Creative Defense or Delay Tactic in Cow /Car Collision?
In a quirky case currently before the Texas courts, a doctor has filed a motion to dismiss based upon medical malpractice laws. What is so odd about that? This case involves a car accident and has nothing to do with medical treatment.
The plaintiff, Bobby Tunell, filed a lawsuit against Dr. Richard K. Archer, claiming the 82 year-old retired doctor's cow became loose and wandered into the highway, which resulted in a collision between Mr. Tunell and the cow. Dr. Archer's lawyer has filed a very typical motion to dismiss -- for a medical malpractice claim, that is. He claims that the case should be dismissed based upon the plaintiff's failure to first file an expert report about the doctor's duty of care.
Expert Report Requirement
Chapter 74 of the Texas Civil Practice & Remedies Code requires a patient to submit an expert report before she or he can file a medical malpractice lawsuit against a doctor. To comply with the Texas statute, the expert report must demonstrate the standard of care the doctor was expected to provide to the patient. This statute arose from tort reform laws passed by Texas lawmakers with the intention of protecting medical professionals from frivolous lawsuits. Clearly, the legislature meant for the law to apply to medical malpractice claims, not to any possible civil case against a medical professional.

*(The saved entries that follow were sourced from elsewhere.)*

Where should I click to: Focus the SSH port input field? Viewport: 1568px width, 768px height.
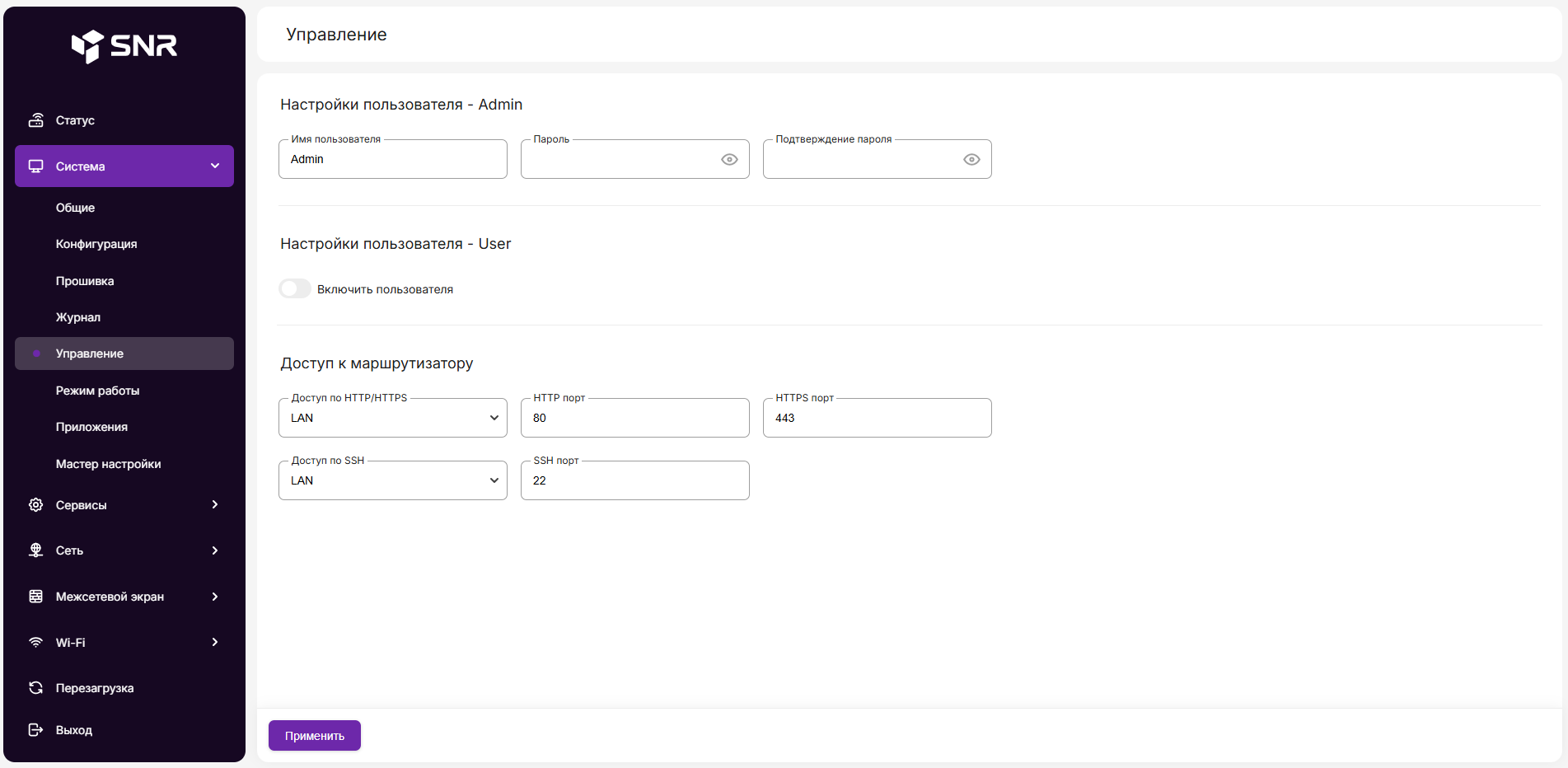pyautogui.click(x=634, y=481)
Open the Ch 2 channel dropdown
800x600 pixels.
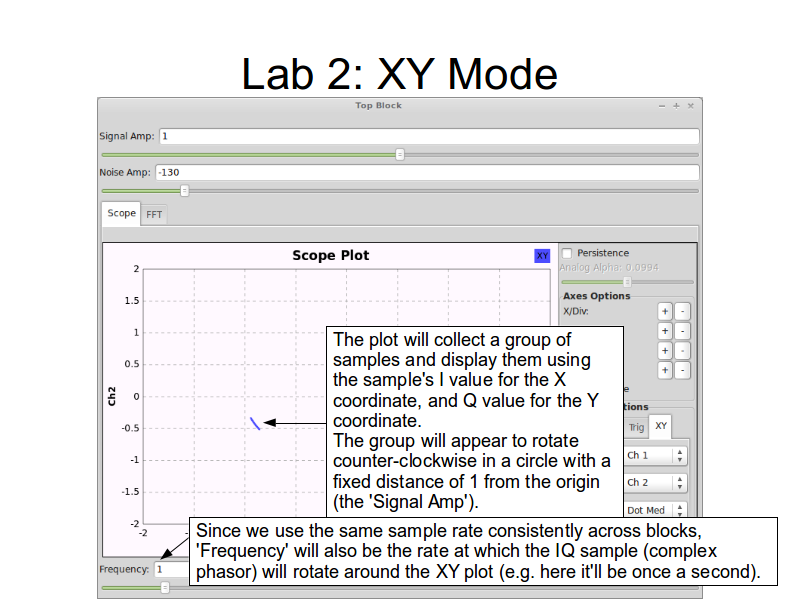654,482
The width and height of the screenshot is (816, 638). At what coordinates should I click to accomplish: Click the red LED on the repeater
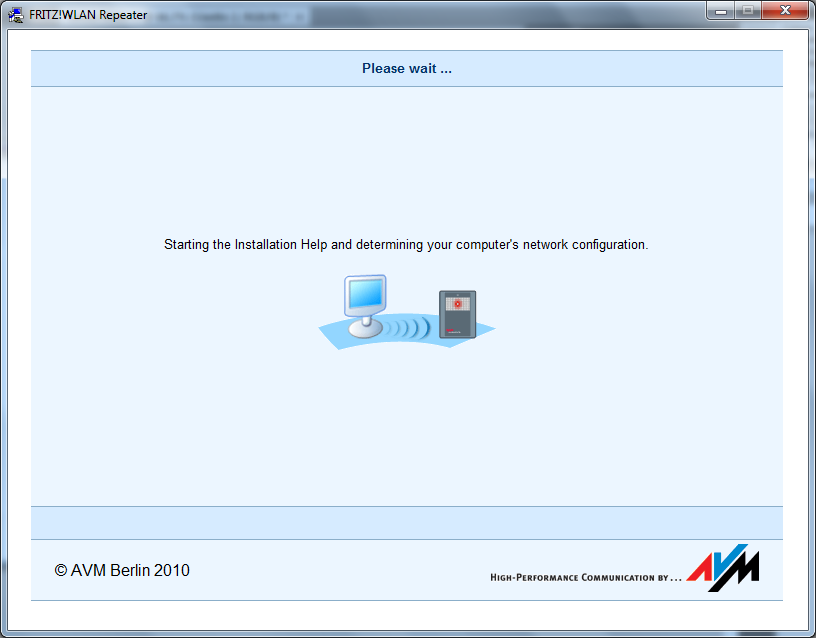458,302
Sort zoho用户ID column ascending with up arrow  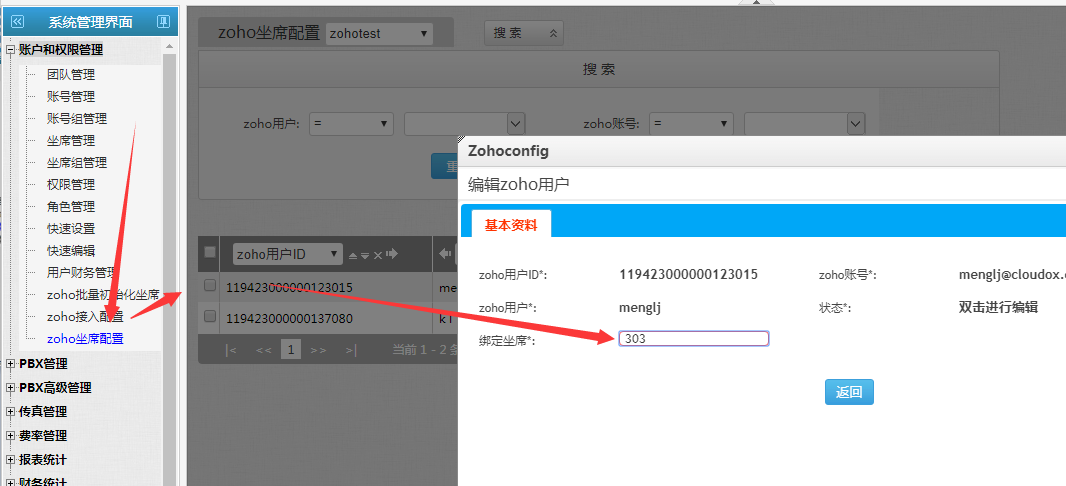352,255
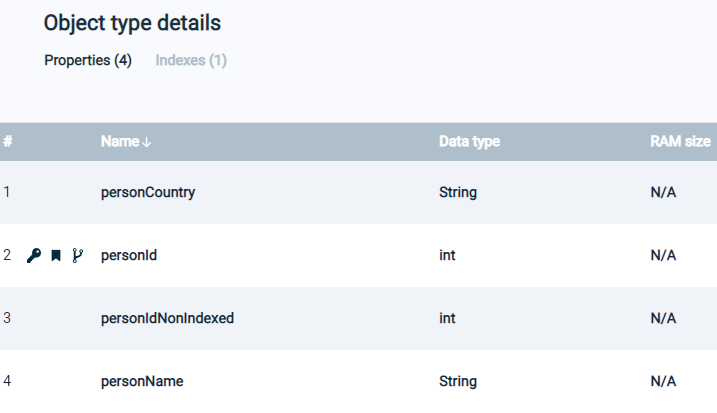Sort by the Data type column
Image resolution: width=717 pixels, height=413 pixels.
coord(470,141)
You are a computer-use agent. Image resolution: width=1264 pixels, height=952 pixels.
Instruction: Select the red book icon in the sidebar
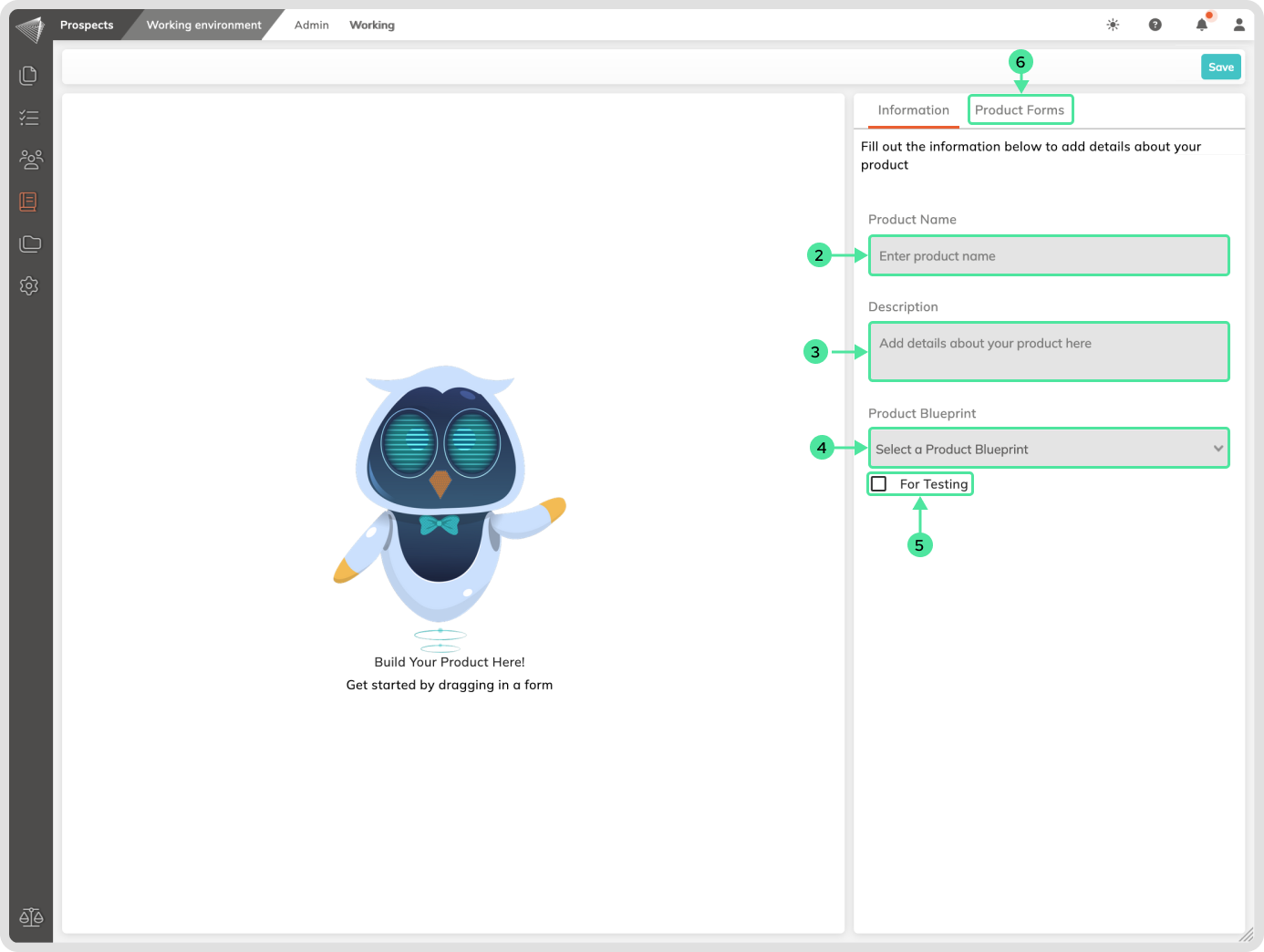click(x=29, y=202)
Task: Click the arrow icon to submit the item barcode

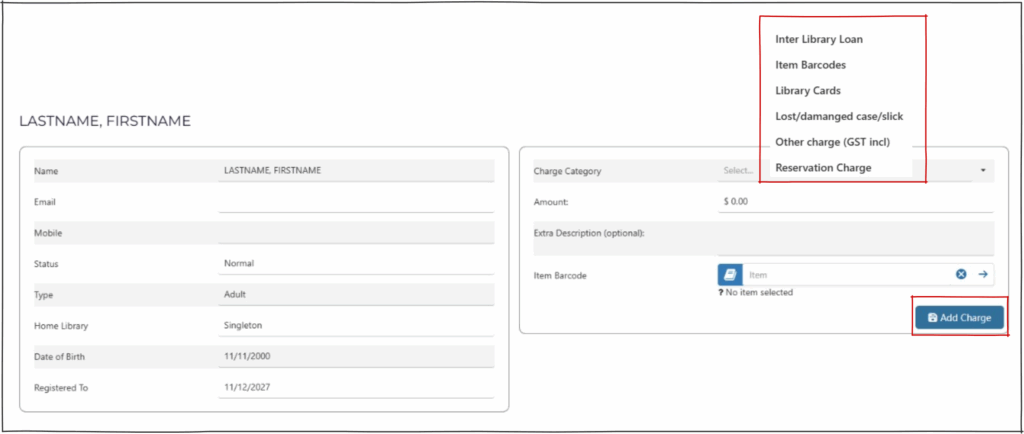Action: pyautogui.click(x=983, y=274)
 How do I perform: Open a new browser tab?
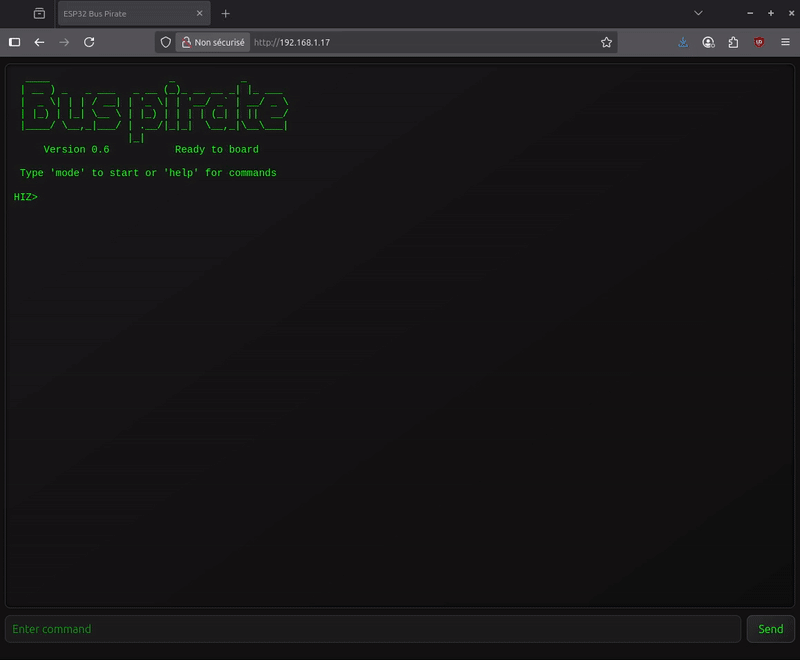(225, 14)
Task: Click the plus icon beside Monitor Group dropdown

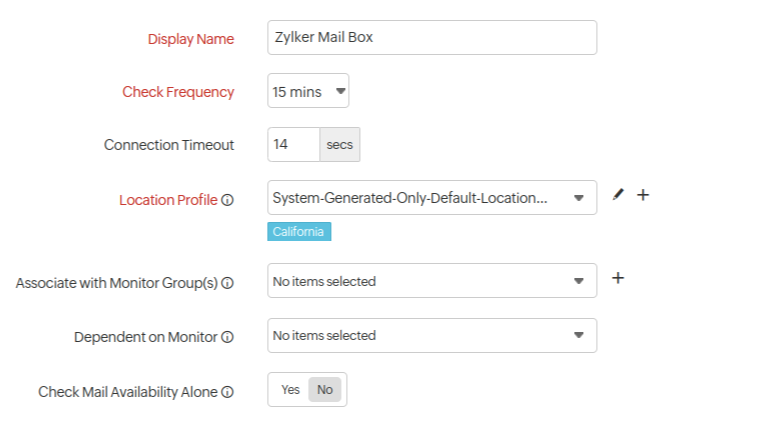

However, in its 2012 decision in Texas West Oaks Hospital v. Williams, the Texas Supreme Court interpreted the rule as applying to cases in which the plaintiff's claim was not directly related to his medical care. Dr. Archer's attorney says the Texas West Oaks Hospital v. Williams ruling is "ridiculous," but that he has a duty to his client to pursue dismissal based upon that ruling.